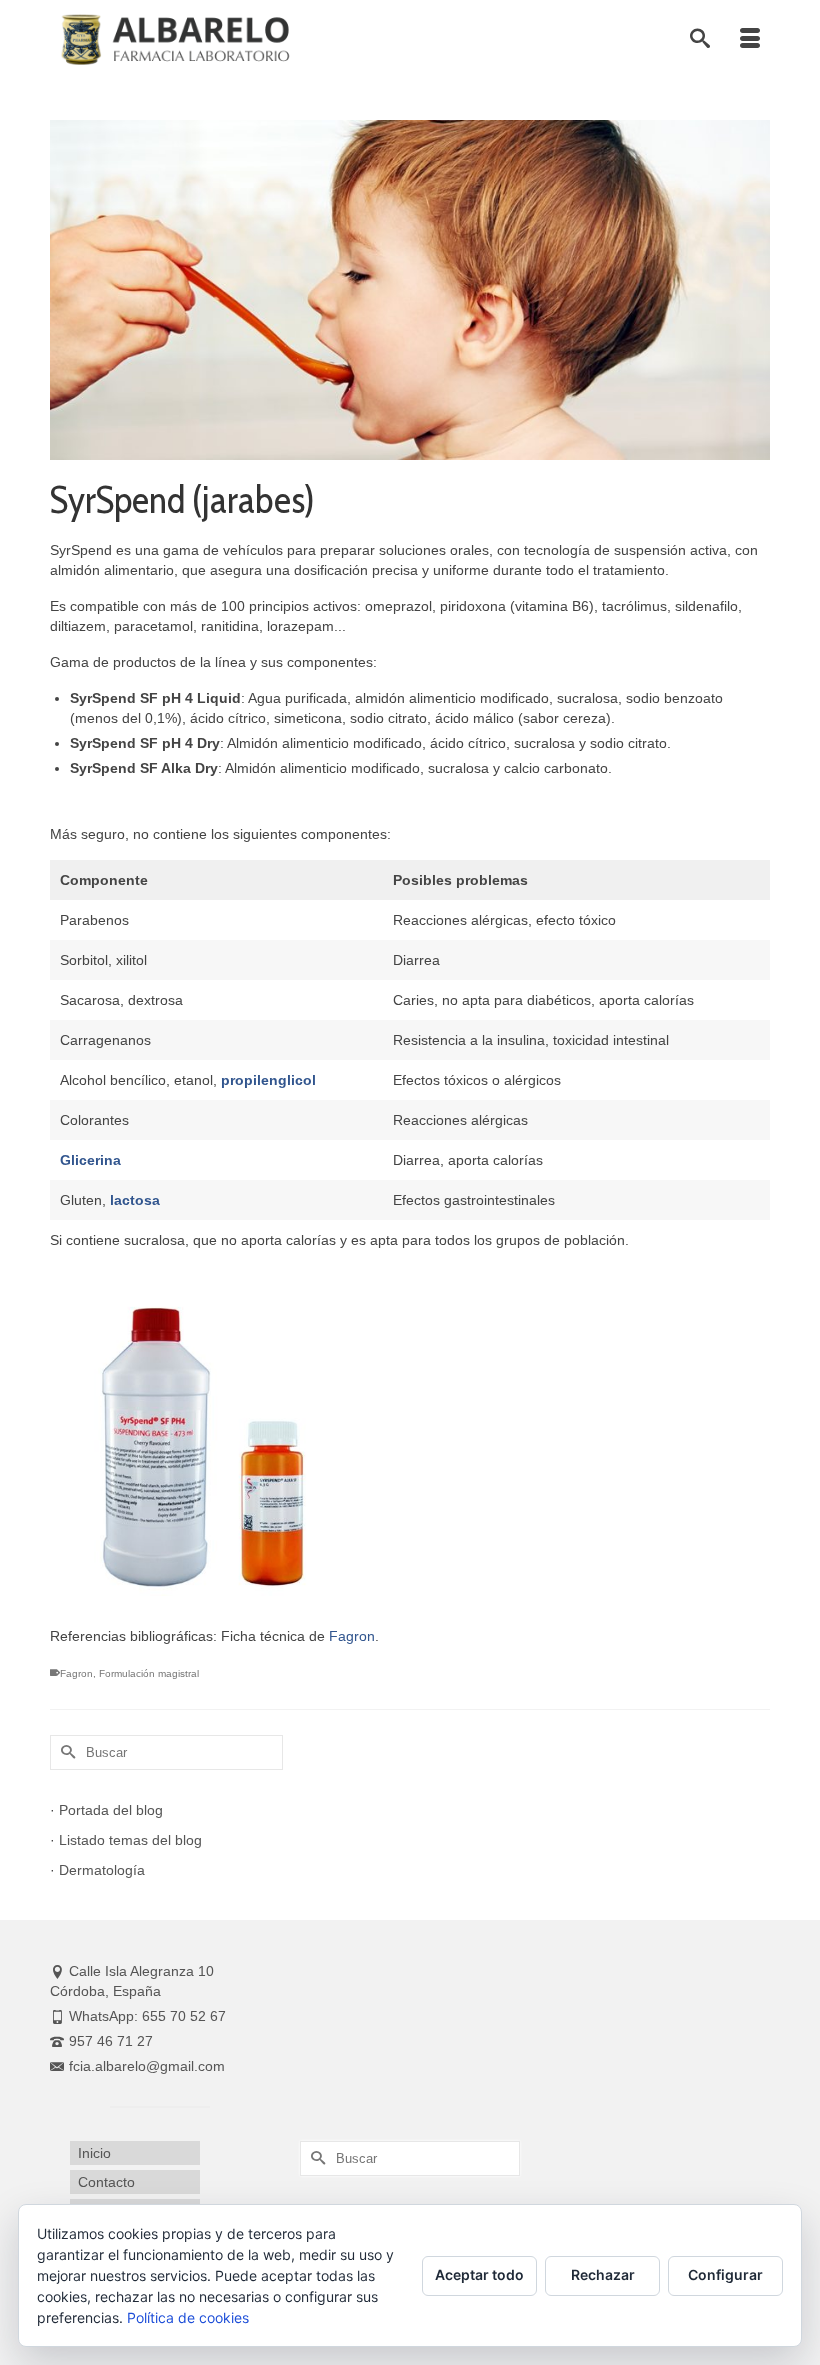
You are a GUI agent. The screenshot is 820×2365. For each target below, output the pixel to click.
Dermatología (102, 1870)
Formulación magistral (149, 1673)
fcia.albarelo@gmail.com (147, 2066)
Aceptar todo (479, 2274)
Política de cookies (188, 2317)
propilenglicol (268, 1080)
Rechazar (603, 2274)
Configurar (725, 2274)
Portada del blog (111, 1810)
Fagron (352, 1636)
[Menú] (750, 40)
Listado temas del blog (130, 1840)
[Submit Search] (65, 1752)
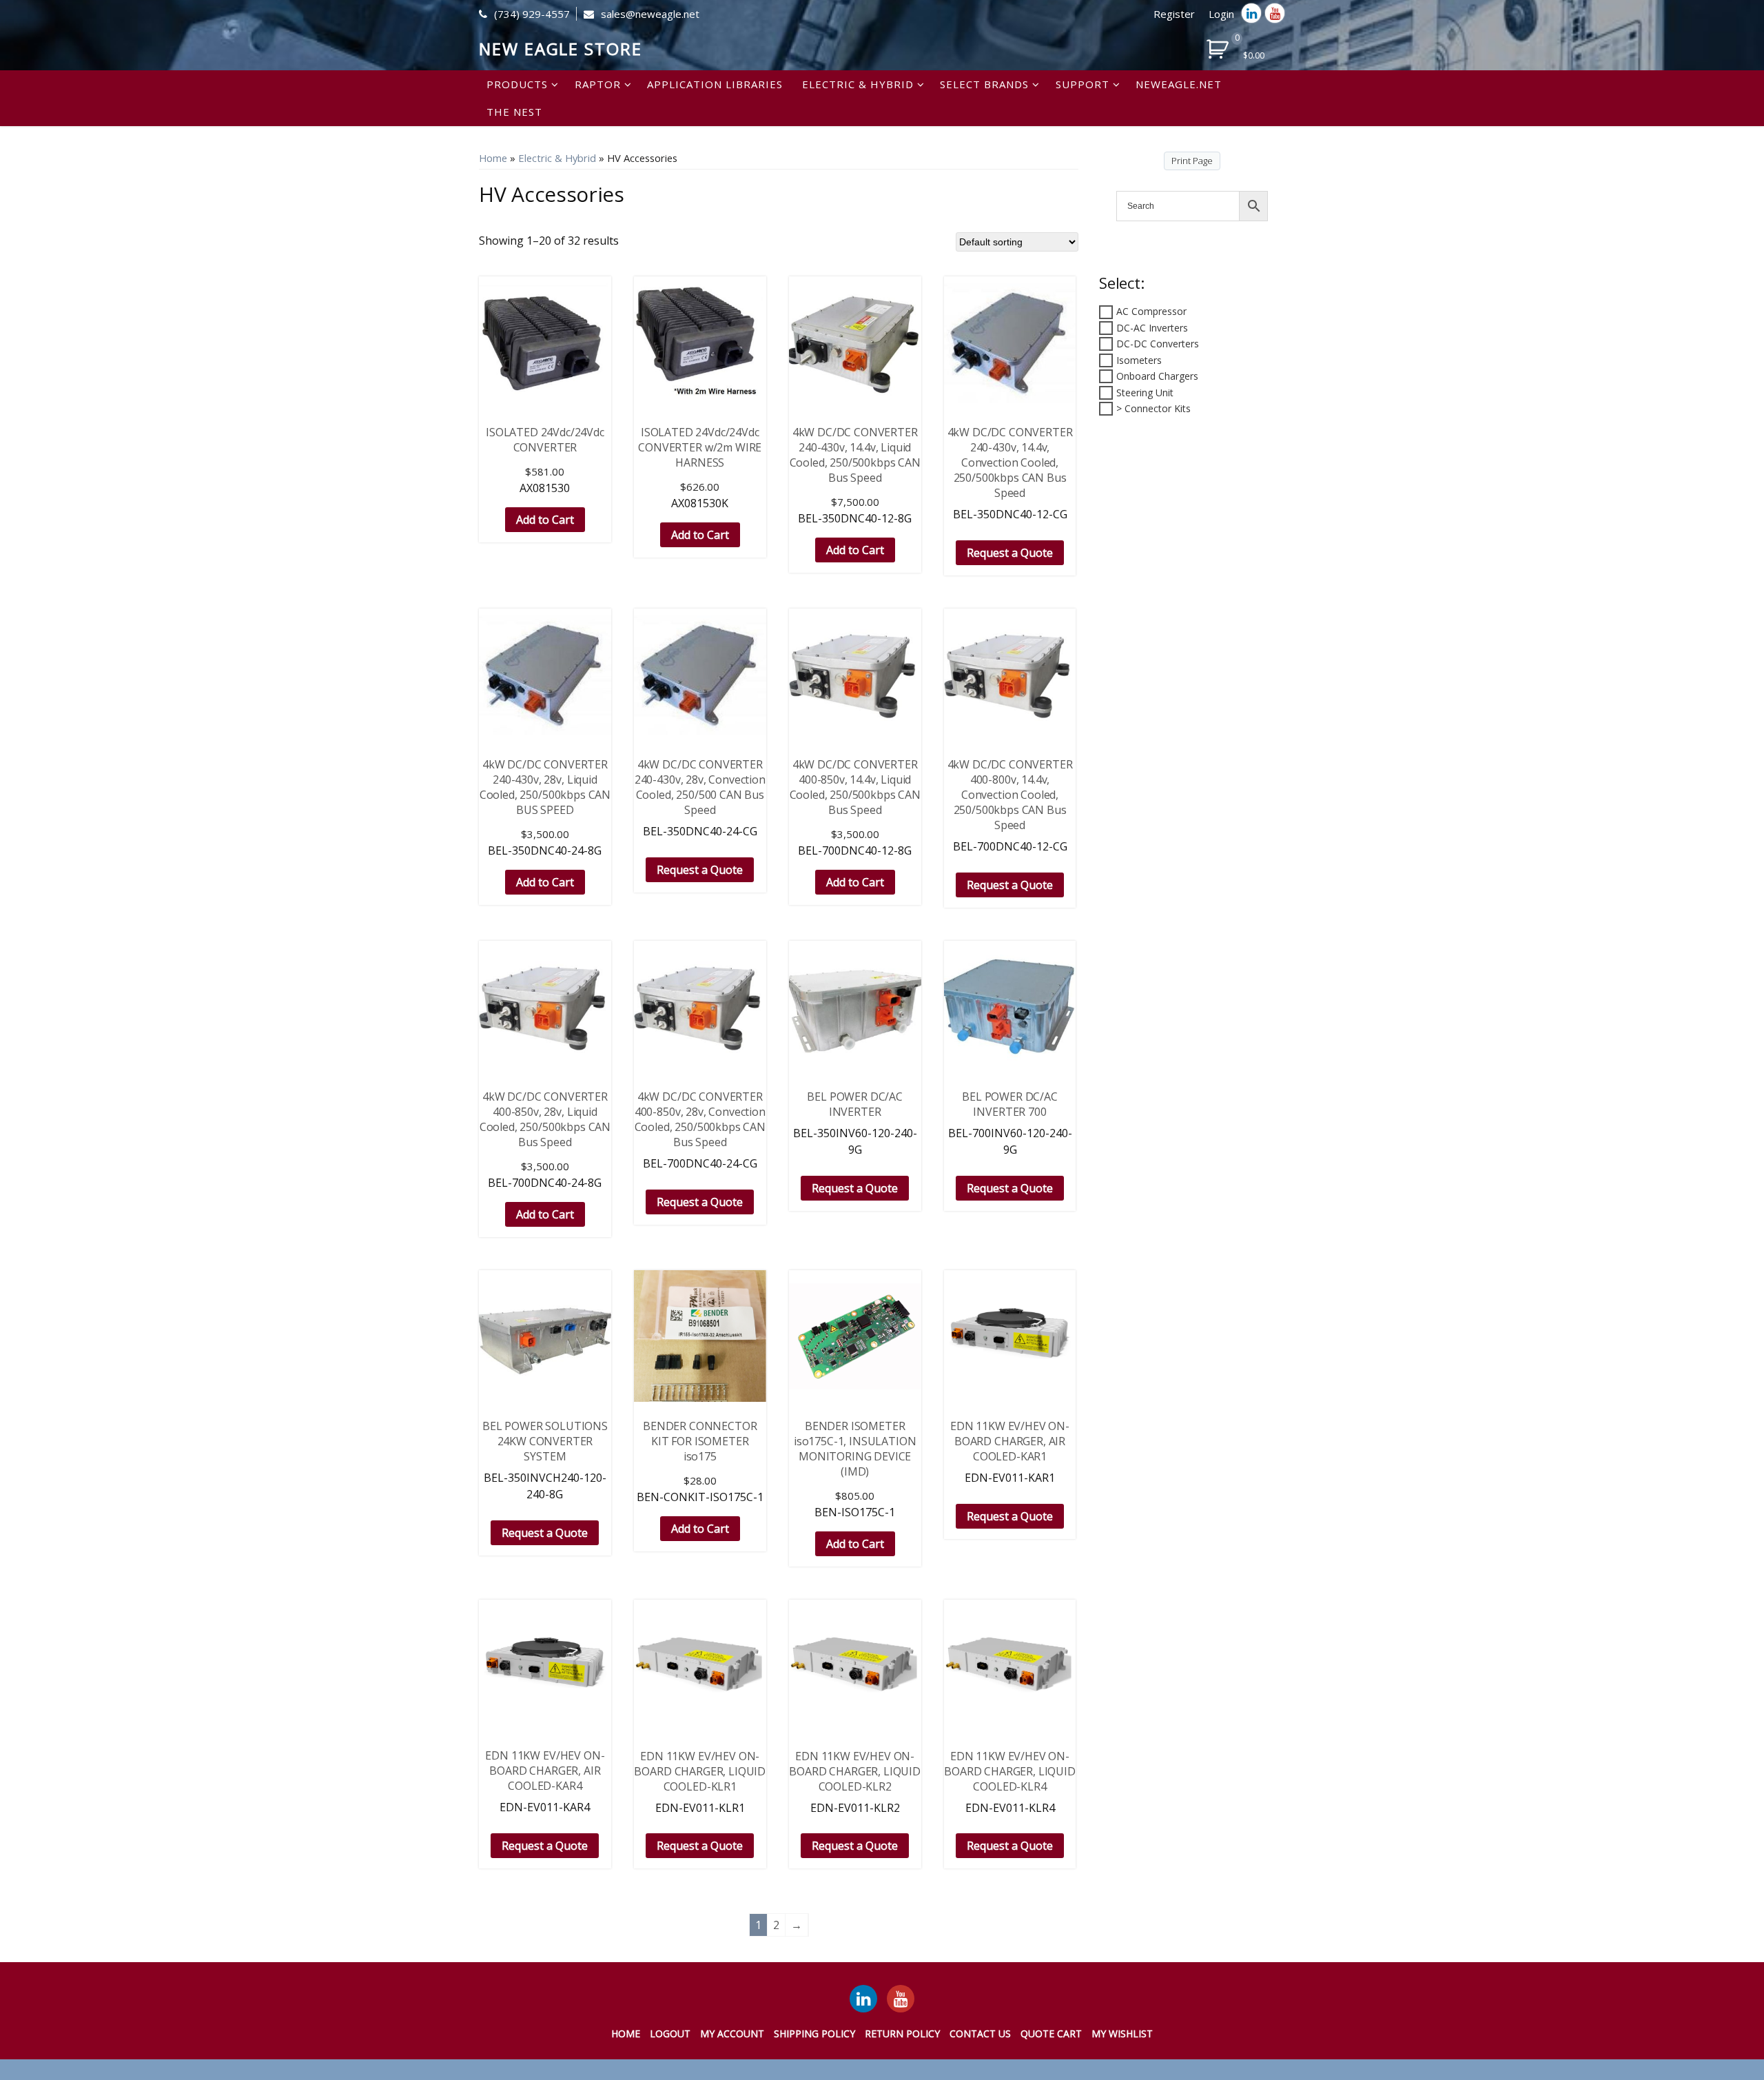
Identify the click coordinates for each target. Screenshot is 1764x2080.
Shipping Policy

= Work instruction =
Filter the data for the string "target". Copy each matching line.

= Response to this task =
You are a GUI agent. The screenshot is 820×2365. For each target below, output the pixel to click.
Identify the click coordinates for each target. Screenshot is 1764x2080.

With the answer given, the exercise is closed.